RECORDS SHOWN:
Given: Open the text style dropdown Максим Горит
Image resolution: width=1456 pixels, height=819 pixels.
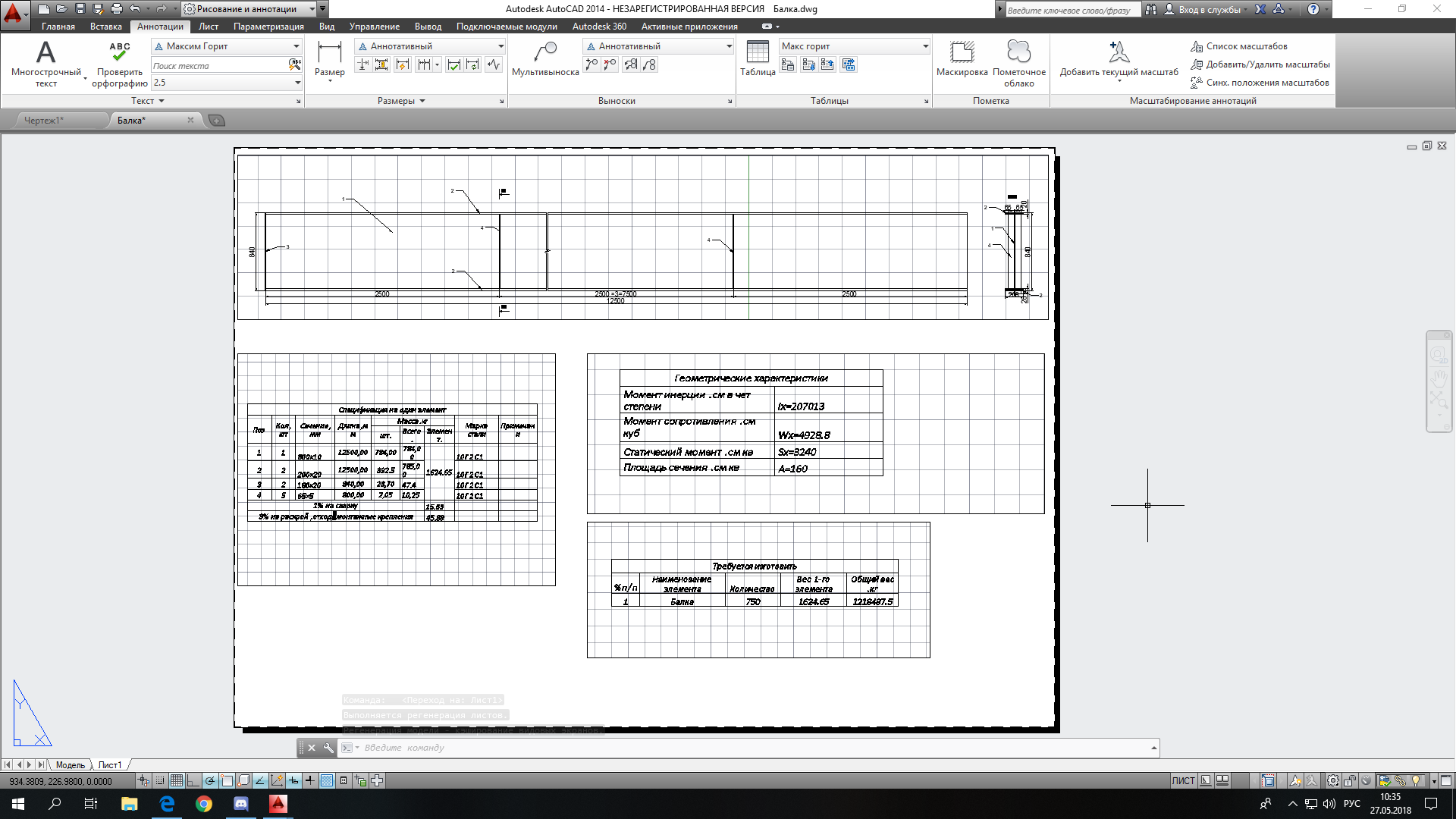Looking at the screenshot, I should tap(297, 46).
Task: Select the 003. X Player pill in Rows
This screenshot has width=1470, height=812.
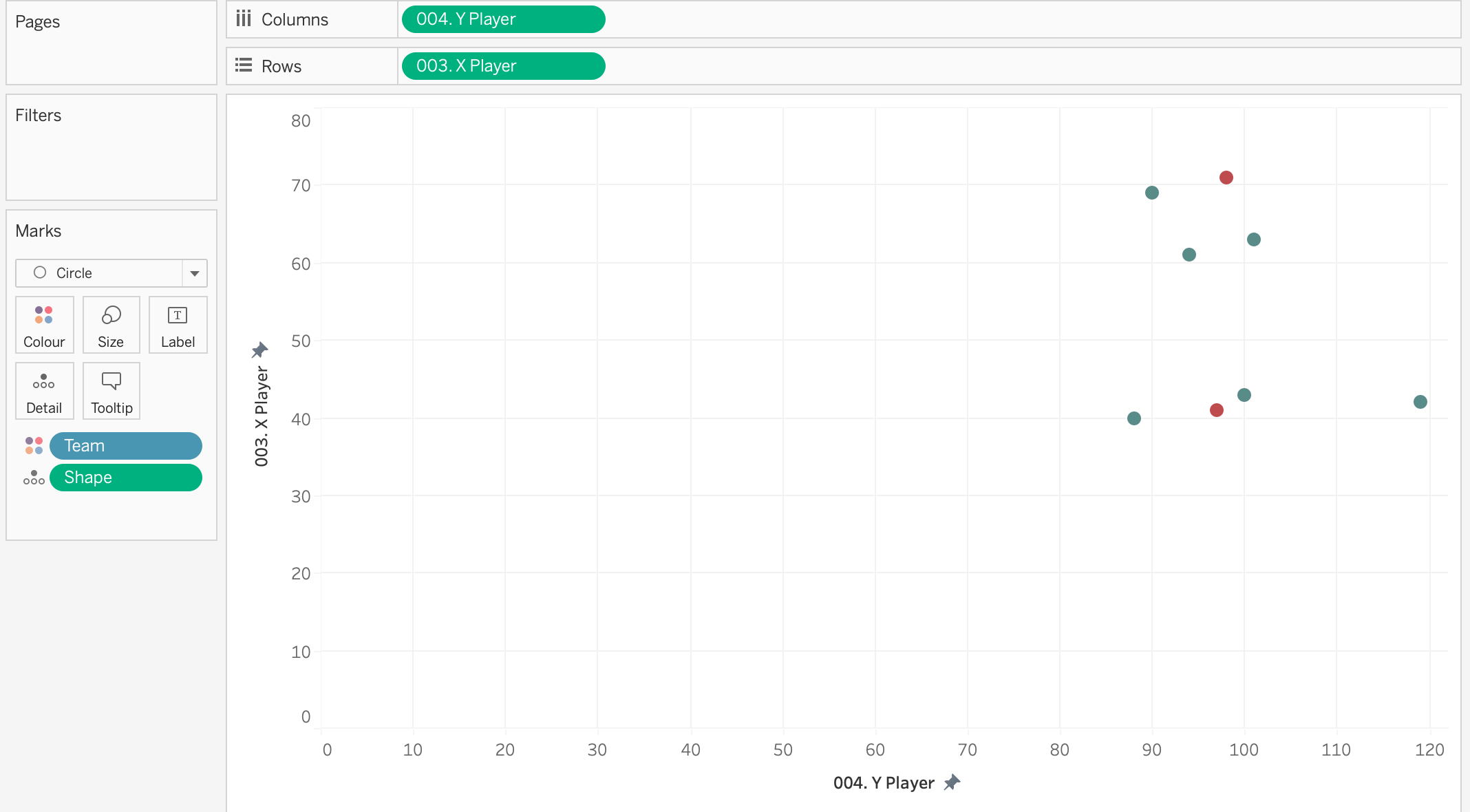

YOUR ASSIGNMENT: Every line of the records above should be reproduced exactly, with no pictures included.

RESULT OF THE TASK:
Given: Open the text style dropdown Максим Горит
Image resolution: width=1456 pixels, height=819 pixels.
Looking at the screenshot, I should tap(297, 46).
Task: Select the 003. X Player pill in Rows
This screenshot has width=1470, height=812.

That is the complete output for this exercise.